Case Study 40.2: The Optimization That Worked Too Well

Background

Stratagem Analytics is a mid-sized political technology firm that provides AI-powered voter contact optimization to campaigns. In the most recent election cycle, Stratagem deployed a new deep learning system for a gubernatorial campaign — call it the Alvarez campaign — that represented a significant capability upgrade over their previous gradient-boosted models.

The new system used a neural network architecture that integrated voter file data, consumer behavioral data, social media signal data, and historical campaign response data to generate contact priority scores. The system was trained on data from 23 previous campaigns that Stratagem had run. It updated its predictions in real time as canvassers submitted contact results, creating a feedback loop that continuously refined its estimates of which voters were most likely to be persuaded.

The system performed remarkably well by its primary metric: voter contact efficiency. In field tests during the primary, the system produced a 31% higher rate of successful persuasion contacts per canvassing hour compared to the control (traditional priority-score) approach. The campaign's field director was enthusiastic.

The Problem That Emerged

Six weeks before Election Day, Stratagem's data team ran a routine geographic analysis of the system's recommendations. They noticed something unexpected: the system was consistently assigning very low priority scores to voters in three specific urban zip codes. These zip codes were predominantly Black and Hispanic communities with historically lower response rates to campaign contacts.

The field director had noticed this as well and had initially attributed it to the model correctly identifying that those areas were harder to contact — lower response rates meant lower expected persuasion per contact hour, which was exactly what the model was supposed to minimize.

But Stratagem's lead analyst, a 28-year-old named Devon, ran a deeper analysis. Devon found that the response rate differential explained only part of the priority gap. After controlling for historical response rates, census tract socioeconomic characteristics, and individual-level predictors, the model was still assigning substantially lower priority to Black and Hispanic voters than to white voters with similar individual-level contact likelihood.

Devon investigated the training data. The 23 historical campaigns had all been run by Stratagem clients — which skewed toward competitive suburban and rural districts where the majority of the contact universe was white. The historical campaign response data from Black and Hispanic communities was thin.

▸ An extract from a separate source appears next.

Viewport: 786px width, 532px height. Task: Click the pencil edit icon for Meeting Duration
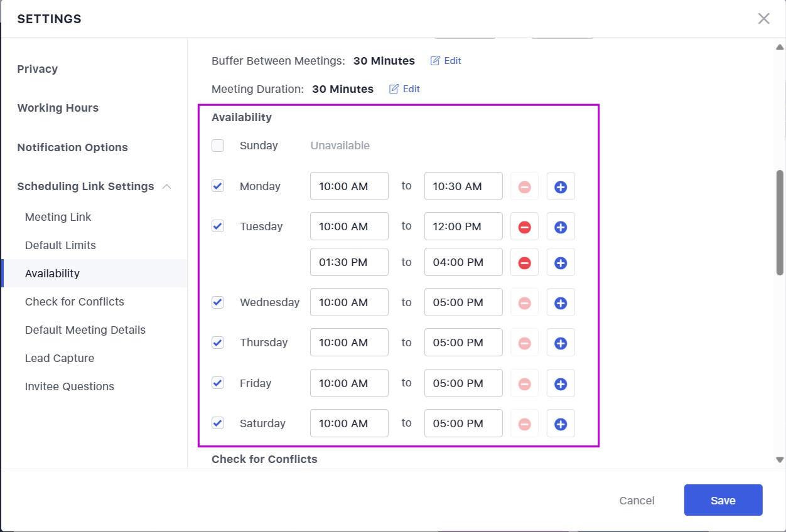(394, 89)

The model appeared to have learned, from this skewed training data, that Black and Hispanic voters were lower-value contacts — not because they were actually less persuadable, but because they had historically been contacted less and the model had encoded the historical under-investment as a preference.

The Compounding Factor

Devon's analysis also revealed a feedback loop problem. Because the model was continuously updating from current campaign data, its early-cycle under-prioritization of minority communities was reducing current contact rates in those communities — which was then feeding back into the model as additional evidence that these voters were lower-value. The model was becoming more biased over time, not less, because its own recommendations were generating the data it was learning from.

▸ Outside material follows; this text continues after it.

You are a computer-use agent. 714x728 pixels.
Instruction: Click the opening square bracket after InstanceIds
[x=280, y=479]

By the time Devon flagged this, the model had run for four weeks and the under-prioritization had compounded significantly. Correcting the model now — recalibrating it to prioritize the under-targeted communities — would require a significant resource reallocation in the final six weeks of a close campaign.

The Strategic Dilemma

Devon brings this finding to Stratagem's CEO, then together they bring it to the Alvarez campaign manager.

The campaign manager's reaction is complicated. On one hand, she recognizes that the model has been producing a racially discriminatory resource allocation — and she is running on a platform that explicitly includes racial equity commitments. The optics of the campaign's field strategy being racially biased would be devastating.

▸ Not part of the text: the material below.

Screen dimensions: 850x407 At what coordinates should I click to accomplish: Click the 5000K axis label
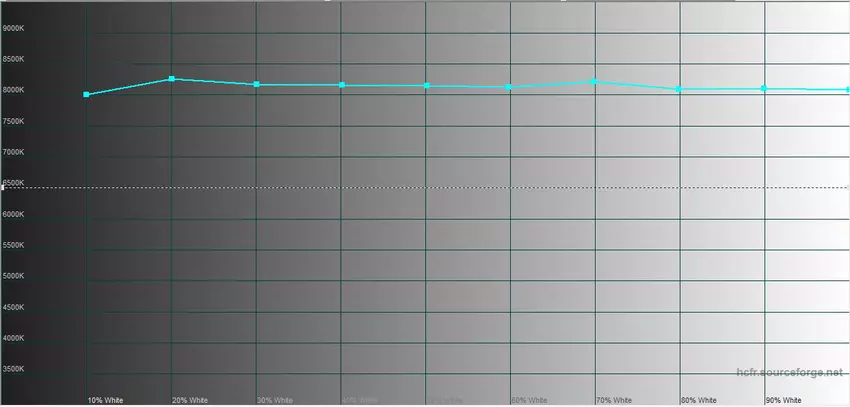[x=14, y=276]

On the other hand, correcting the model six weeks out requires reallocating field resources from the areas where the model is working well (suburban persuasion targets) to areas where the campaign has historically struggled to translate contact into votes. The campaign's internal tracking shows a 3-point deficit. The race is close. A strategic field reallocation carries real risk.

And there is a third complication: the campaign has a legal team that has raised questions about whether the racially disparate resource allocation in the field program — even unintentionally produced — could create liability under state civil rights law. The legal team wants to understand the scope of the problem before deciding what to do.

Discussion Questions

1. Identify the specific mechanism through which algorithmic bias entered Stratagem's model. Use the concepts from Chapter 39 (training data bias, historical underinvestment, feedback loops) to describe precisely what happened.

2. Devon's discovery was the result of a geographic analysis followed by a causal investigation. Should this audit have been built into Stratagem's standard deployment process rather than conducted retroactively? Design a pre-deployment algorithm audit process for a voter contact prioritization model that would have caught this problem before the campaign began.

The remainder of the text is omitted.